In plain terms, Wilson spent his life “blasting through doors that white people didn’t want to open,” the Washington Post noted. He described himself as “intense, sensitive, restless, given to heavy drinking and susceptible to bouts of despair and deep depression.”
Moving from high government circles to communities of color had a schizophrenic impact on his life, he said in his 1982 autobiography, “A Man’s Life.” He wrote, “I was a man living in a never-never land somewhere far beyond the constraints my grandparents had known but far short of true freedom. I knew no Black people – young or old, rich or poor – who didn’t feel injured by the experience of being Black in America.”
In short, he developed a sense of schizophrenia that stemmed from an inner contradiction of sorts. He felt he had an obligation to serve people of color, but he also desired an identity independent from it.
He began his career as a welfare caseworker in Cleveland and an international lawyer in New York City. He moved to Washington in 1962 as a special assistant to the administrator of the U.S. Agency for International Development.
It was a blur of pain and glory, he once said.
The political winds shifted after Richard M. Nixon became president in 1969. Wilkins left government service for the Ford Foundation, where he oversaw funding for job training, drug rehabilitation and education for the poor. He described the job as a glass prison, a well-funded, well-intentioned endeavor that was constantly stymied by internal politics and a leadership that was disproportionately white, elite and out of touch with minority struggles.
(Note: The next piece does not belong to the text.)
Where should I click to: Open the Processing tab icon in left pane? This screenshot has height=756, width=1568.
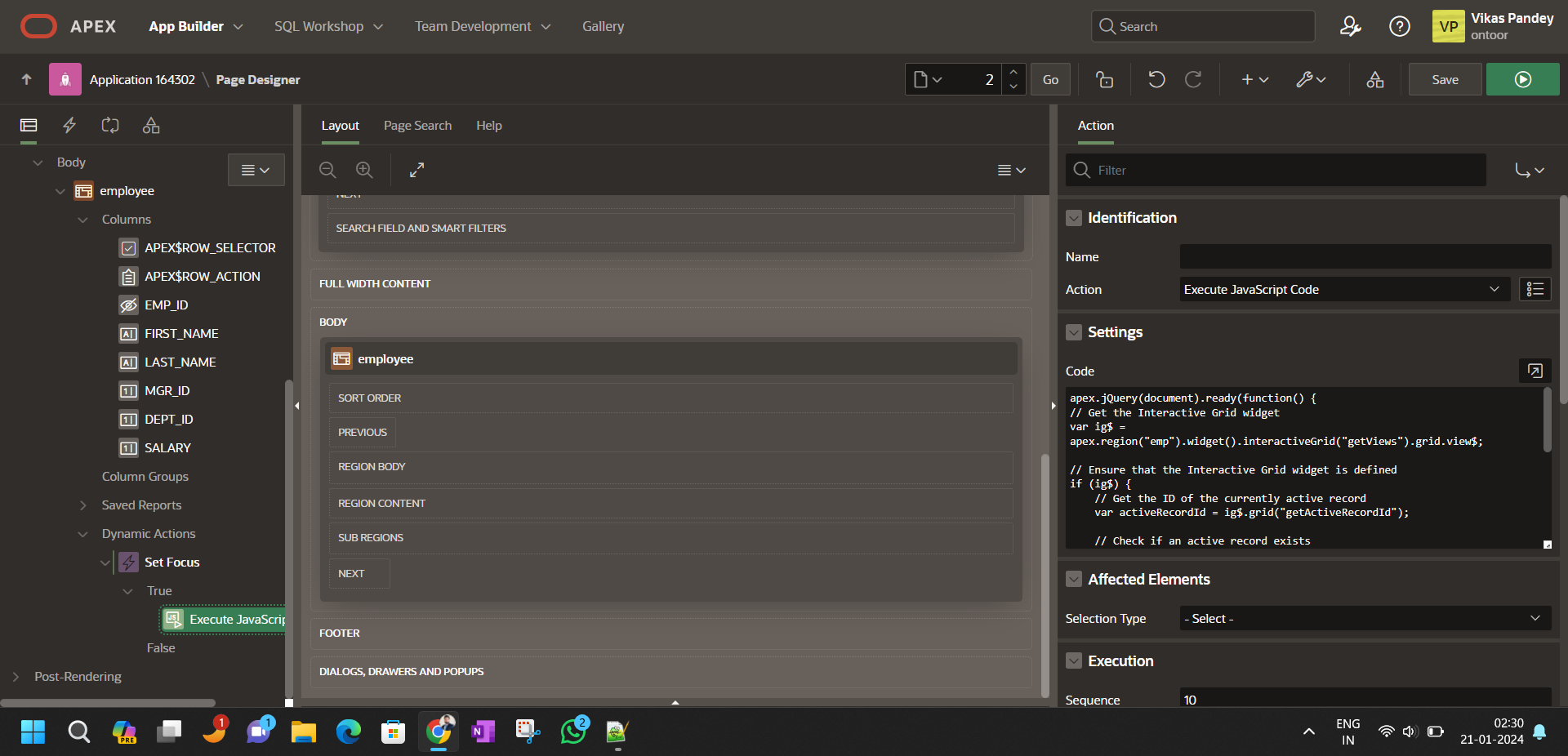pos(110,125)
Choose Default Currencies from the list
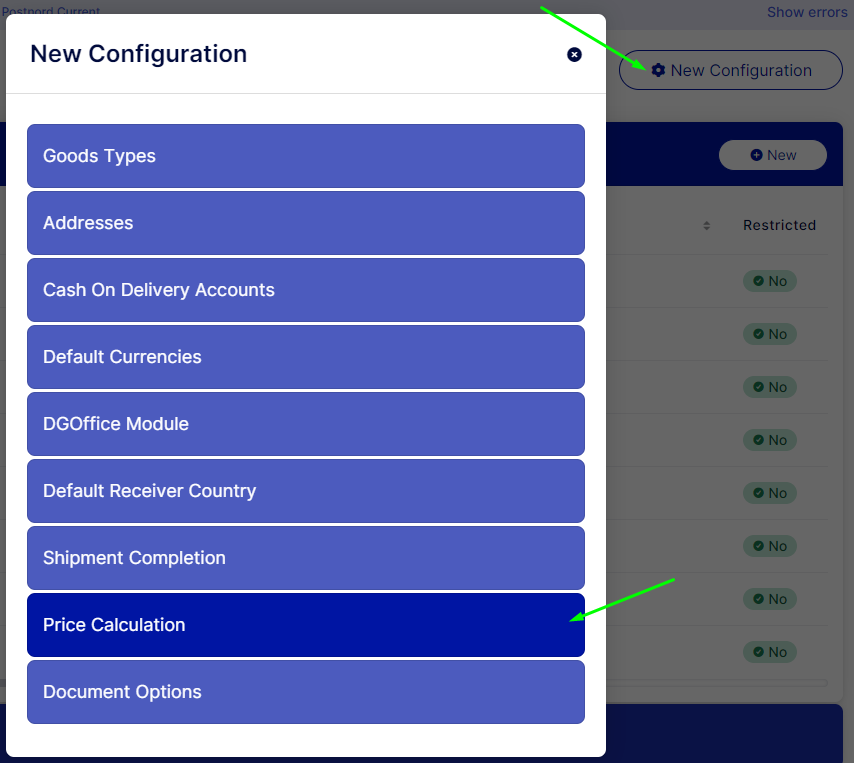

In 1972, he began working at The Washington Post. Wilkins said he saw investigative reporters Bob Woodward, Carl Bernstein, and editorial writers receive the 1973 Pulitzer Prize for work that he had written.
He worked at The New York Times from 1974-1979.In his memoir, he wrote that his years-long attempt to gently enlighten colleagues and political leaders had little impact, and that he had come to believe in “groin fights” as the way to achieve progress.
His father, Earl, was the business manager of the Kansas City Call, a newspaper for people of color. He died of tuberculosis at 35. His mother, the former Helen Jackson, was instrumental in desegregating the national YWCA and eventually served as its first African-American president.
His uncle was famed civil rights leader Roy Wilkins, who served as the Executive Director of the NAACP from 1955-1977.